O primeiro leitor de música portátil, considerado “um dos maiores símbolos de status” pelo jornal The Wall Street Journal, deixou de ser fabricado pela Sony. Recorde a sua história.

  Quem cresceu nos anos 80 ou 90, lembra-se dele com saudosismo. Tempos em que fazer cópias não era “pirataria”, a rádio era gravada, as cópias passavam de mão em mão, as cassetes eram ouvidas vezes sem conta e a música não era descartável: a era do walkman.
  O leitor tem raízes fixas nos anos 70. Com o uso do transistor, vieram as aparelhagens portáteis. Com a reestruturação da Sony, e, 1979, a empresa apresentou o walkman, feito a partir de leitor de cassetes, o Pressman, e auscultadores.
  O director e fundador da Sony, Akio Morita, viu nele um grande potencial de mercado. Então, a Sony enviou exemplares para pessoas influentes, celebridades e artistas. O walkman era para todos. A “walkmanmania” começou logo em 1980. Rapidamente, outras empresas como a Toshiba e Panasonic viram o seu potencial e lançaram os seus modelos. Mas o público preferia comprar os modelos mais baratos, de marcas desconhecidas. O sucesso deve-se muito a estas marcas, que generalizaram o uso dos leitores de cassetes. Em 1983, todos queriam um walkman.

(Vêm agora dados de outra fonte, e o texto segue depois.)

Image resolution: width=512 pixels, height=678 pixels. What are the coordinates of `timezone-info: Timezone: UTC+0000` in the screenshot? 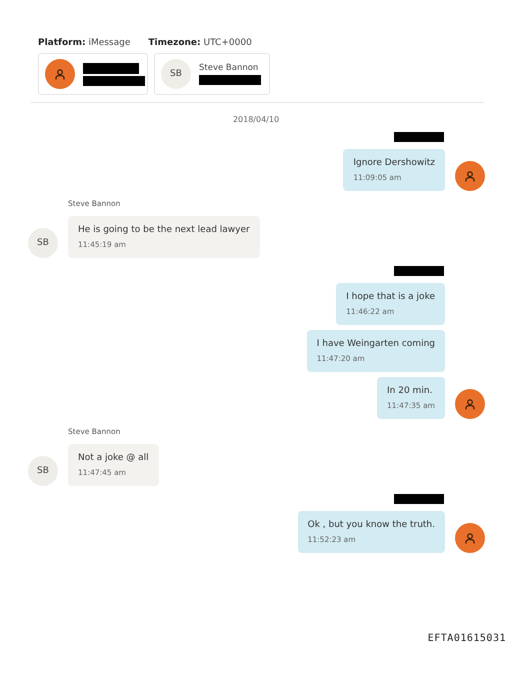 It's located at (200, 43).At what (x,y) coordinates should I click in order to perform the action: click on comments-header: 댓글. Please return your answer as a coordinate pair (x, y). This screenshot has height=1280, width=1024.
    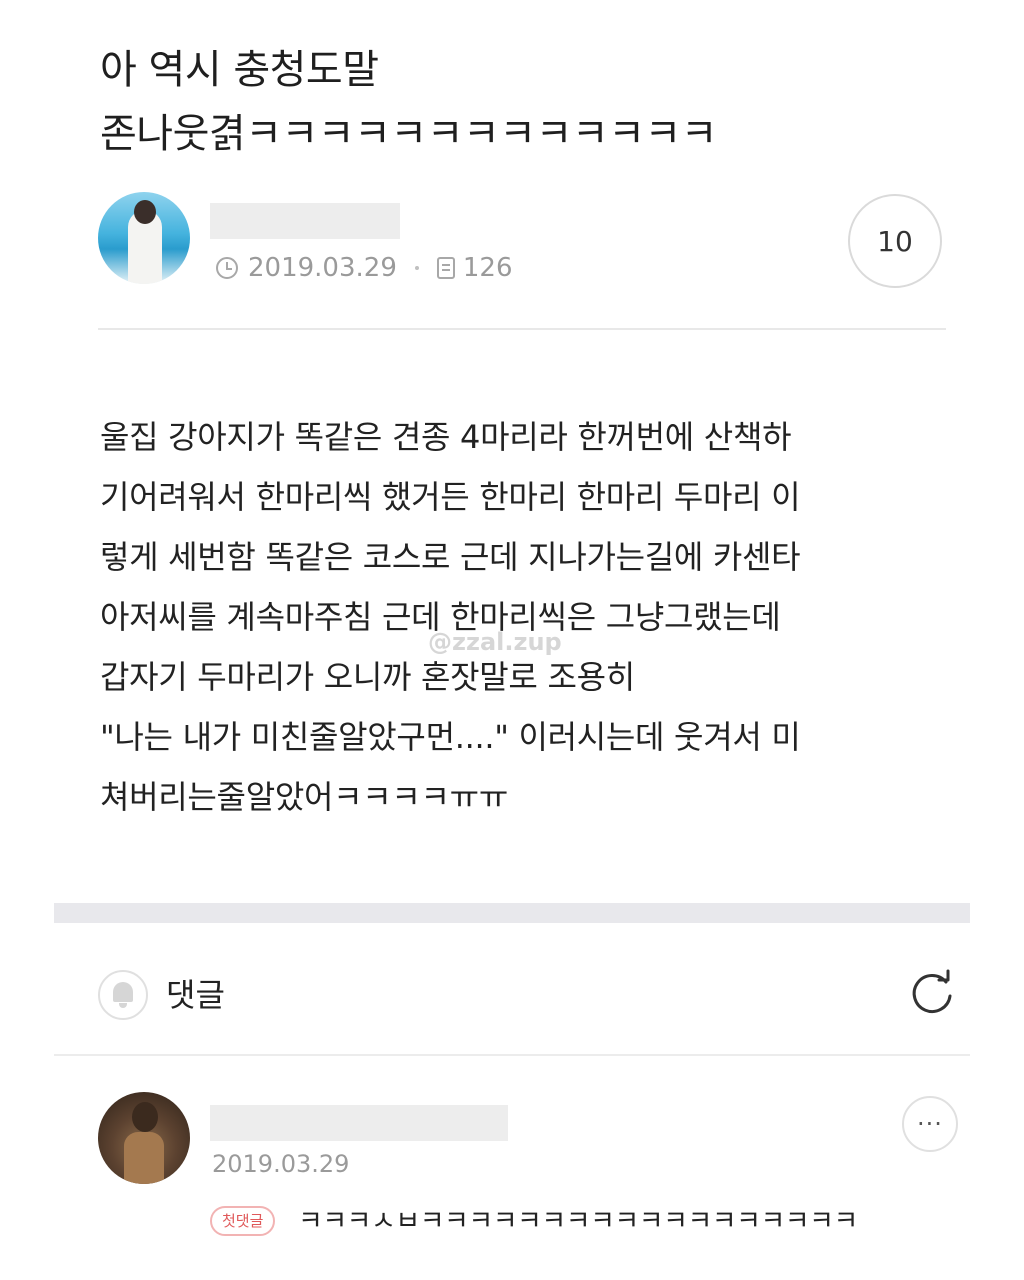
    Looking at the image, I should click on (512, 995). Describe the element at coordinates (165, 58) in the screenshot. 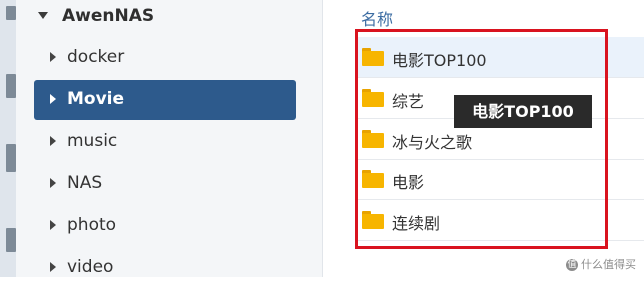

I see `tree-item-docker: docker` at that location. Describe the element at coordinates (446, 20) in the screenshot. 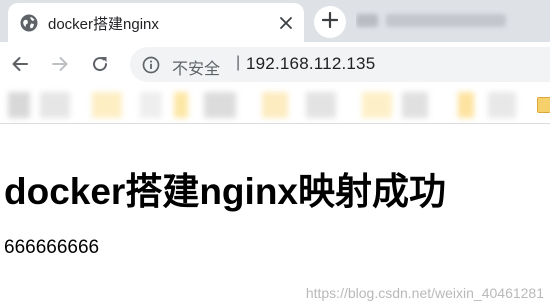

I see `blurred-tab-title` at that location.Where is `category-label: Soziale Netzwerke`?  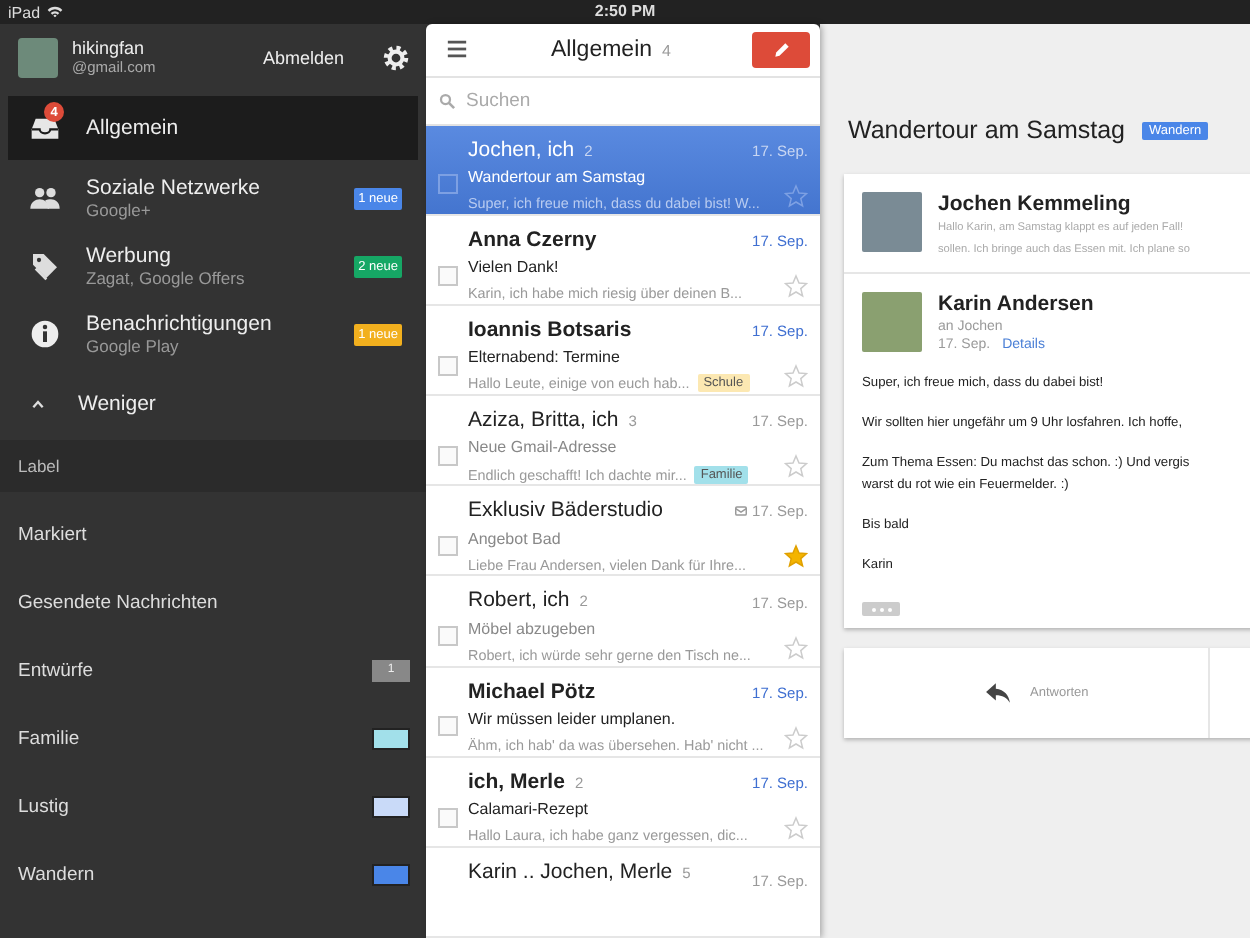 category-label: Soziale Netzwerke is located at coordinates (174, 188).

  Proibiu-se a condução com auscultadores e referiu-se eventuais problemas de audição, mas nada prejudicou o walkman. Na era em que a MTV entrava no ar com Video Killed the Radio Star, os adolescentes ouviam hard-rock com o volume no máximo. O fosso geracional aumentava e os jovens aderiam aos gadgets.
  Surgiu também a indústria de acessórios, de auscultadores a colunas portáteis. Os preços baixavam com o acréscimo de funções. Em 1985 muitos modelos tinham equalizador e funções de auto-reverse. Quase todos os modelos passaram a usar apenas duas pilhas em vez de quatro e a Panasonic introduziu o sintonizador de rádio estéreo.
  O princípio do fim deu-se em 1986, ano em que a Sony anunciou o D-50, o primeiro discman. O som “perfeito” do CD levou à venda do discman e à cópia pelas outras empresas. Mas o walkman continuou popular, pois a cassete ainda era a melhor forma de ouvir música – de forma barata. Com os anos 90, a magia do walkman começava a desaparecer, lentamente substituída pelo discman ou pelos mini-disc. Com a Internet, o walkman foi ferido. Mas o tiro final foi o MP3. A música tornou-se digital, de fácil acesso, massificada.
  Mas este aparelho mudou a nossa percepção da música e tornou-se num ícone, o primeiro gadget com alma. Companheiro de viagens, tardes no quarto e dias de praia, de cassetes novas, velhas ou emprestadas, de melhores amigos, preimeiros e segundos amores, de alegria e revolta adolescente… O walkman esteve presente em todos esses momentos. Viva o walkman. Nunca serás esquecido, velho amigo.